Condor is a software system that creates a High-Throughput Computing (HTC) environment. It effectively utilizes the computing power of workstations that communicate over a network. Condor can manage a dedicated cluster of workstations. Its power comes from the ability to effectively harness non-dedicated, preexisting resources under distributed ownership.
A user submits the job to Condor. Condor finds an available machine on the network and begins running the job on that machine. Condor has the capability to detect that a machine running a Condor job is no longer available (perhaps because the owner of the machine came back from lunch and started typing on the keyboard). It can checkpoint the job and move (migrate) the jobs to a different machine which would otherwise be idle. Condor continues the job on the new machine from precisely where it left off.

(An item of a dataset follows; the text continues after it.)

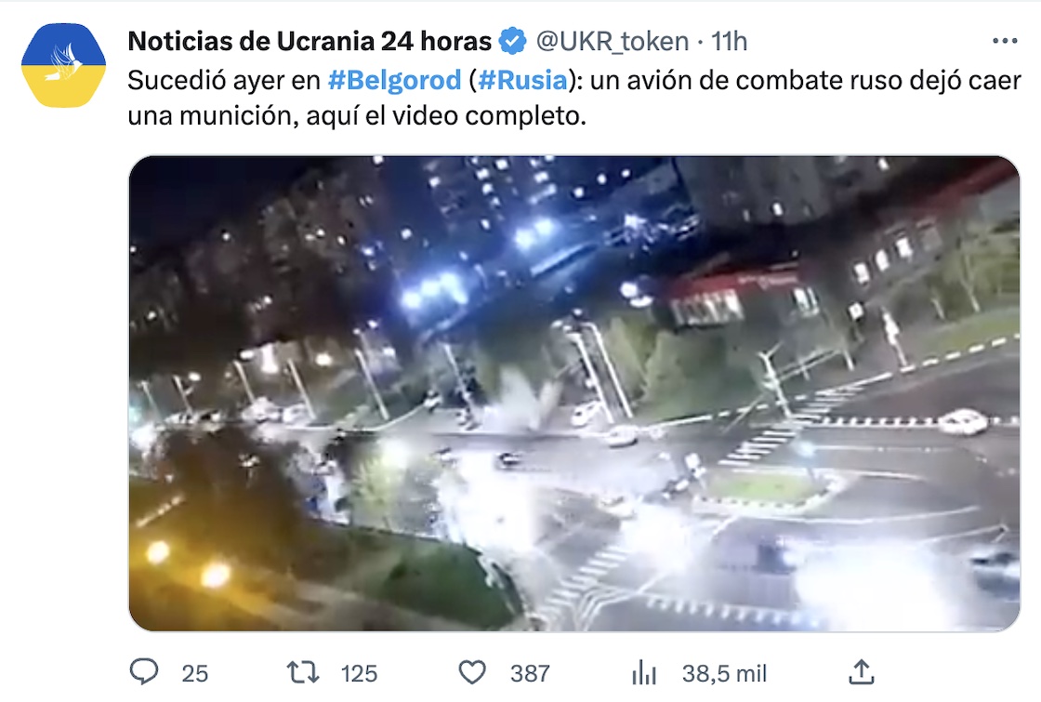Like the tweet with the heart icon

In those cases where Condor can checkpoint and migrate a job, Condor makes it easy to maximize the number of machines which can run a job. In this case, there is no requirement for machines to share file systems (for example, with NFS or AFS), so that machines across an entire enterprise can run a job, including machines in different administrative domains.
Condor can be a real time saver when a job must be run many (hundreds of) different times, perhaps with hundreds of different data sets. With one command, all of the hundreds of jobs are submitted to Condor. Depending upon the number of machines in the Condor pool, dozens or even hundreds of otherwise idle machines can be running the job at any given moment.

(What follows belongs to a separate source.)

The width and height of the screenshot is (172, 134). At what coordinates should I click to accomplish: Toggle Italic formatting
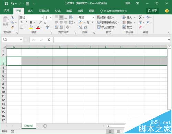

Condor does not require an account (login) on machines where it runs a job. Condor can do this because of its remote system call technology, which traps library calls for such operations as reading or writing from disk files. The calls are transmitted over the network to be performed on the machine where the job was submitted.
Condor provides powerful resource management by match-making resource owners with resource consumers. This is the cornerstone of a successful HTC environment. Other compute cluster resource management systems attach properties to the job queues themselves, resulting in user confusion over which queue to use as well as administrative hassle in constantly adding and editing queue properties to satisfy user demands. Condor implements ClassAds, a clean design that simplifies the user's submission of jobs.
ClassAds work in a fashion similar to the newspaper classified advertising want-ads. All machines in the Condor pool advertise their resource properties, both static and dynamic, such as available RAM memory, CPU type, CPU speed, virtual memory size, physical location, and current load average, in a resource offer ad. A user specifies a resource request ad when submitting a job. The request defines both the required and a desired set of properties of the resource to run the job. Condor acts as a broker by matching and ranking resource offer ads with resource request ads, making certain that all requirements in both ads are satisfied. During this match-making process, Condor also considers several layers of priority values: the priority the user assigned to the resource request ad, the priority of the user which submitted the ad, and desire of machines in the pool to accept certain types of ads over others.